* _QUOTED TEXT_:
===
Review of a Philips DVDR 3460 DVD recorder

(Picture of the recorder and the remote control.)

I bought a new recorder, to replace a dying and annoying Liteon LVW-5005 DVD recorder.  I picked this one as it's cheap (most clients strive to pay the least amount possible when contracting me out for work, so that means we don't buy expensive gear to do their work), and I'd had a brief play with the same model previously (finding one or two things in its favour).

The quick summary is that it's simple, quite slow at responding to the remote control (incredibly slow for some actions, particularly horizontal cursor navigation, and changing video inputs and channels), but produces recordings that are quite compatible with the fussiest players that I've tested against (something that the aforementioned Liteon recorder was not), with reasonable sound and picture quality.  The compatibility being the major drawcard, as I've found several different recorders produce discs that will not play on many players, at all.  This is the first recorder, that I've come across, where its recordings have played on everything that I've tried it on.

Like many such appliances, these days, the manual is devoid of any real technical information—such as audio input and output signal levels—making it a bit hit and miss as to how well it's going to work when you connect it to other equipment.  With equipment like this, you can probably get away with presuming that the video connections use the standard signal levels (though that mightn't be the case with component video signals—there's several variations in signal levels by different manufacturers), but audio signals have no consistent standards in domestic audio–visual equipment.  This can mean audio signals blasting input stages into distortion, or feeble signal levels (with lots of noise, on top) between equipment.  And with no metering, no level adjustments possible, and no details in the manuals, you can only guess at what the signal levels should be.
===
* _WRITTEN TASK 1_:
Answer these questions about the DVD recorder review:
(a) Which recorder was the new one bought to replace?
(b) Which remote-control actions does the review single out as particularly slow?
(c) What example does the review give of technical information missing from the manual?
* _WRITTEN TASK 2_:
Revise the DVD recorder review, starting at the words "(Picture of the" and stopping after "in its favour).". Replace "cheap" with "inexpensive".
Rely only on the review above for the answers.

* _PROVIDED DATA_:
===
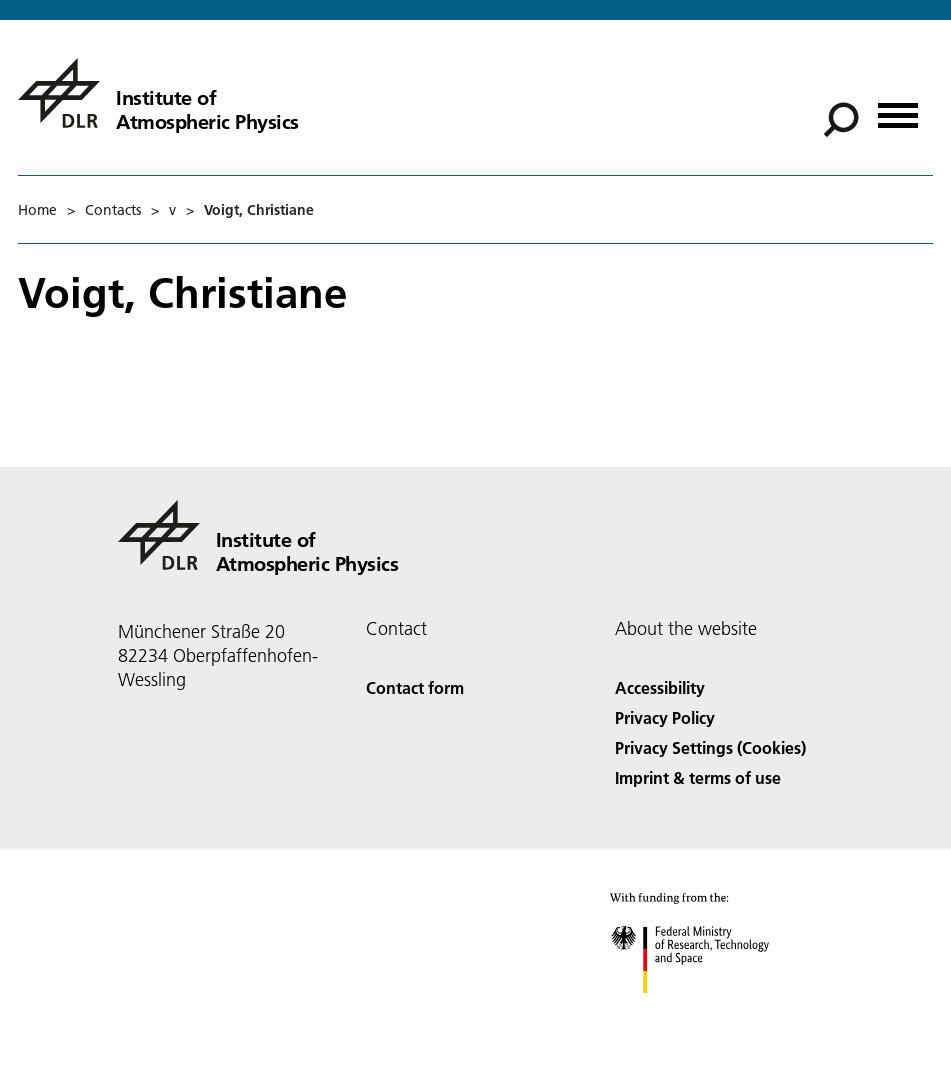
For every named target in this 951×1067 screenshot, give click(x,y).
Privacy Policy (665, 717)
===
* _WORKED ANSWER 1_:
(a) A Liteon LVW-5005 DVD recorder.
(b) Horizontal cursor navigation, and changing video inputs and channels.
(c) Audio input and output signal levels.

* _WORKED ANSWER 2_:
(Picture of the recorder and the remote control.)

I bought a new recorder, to replace a dying and annoying Liteon LVW-5005 DVD recorder.  I picked this one as it's inexpensive (most clients strive to pay the least amount possible when contracting me out for work, so that means we don't buy expensive gear to do their work), and I'd had a brief play with the same model previously (finding one or two things in its favour).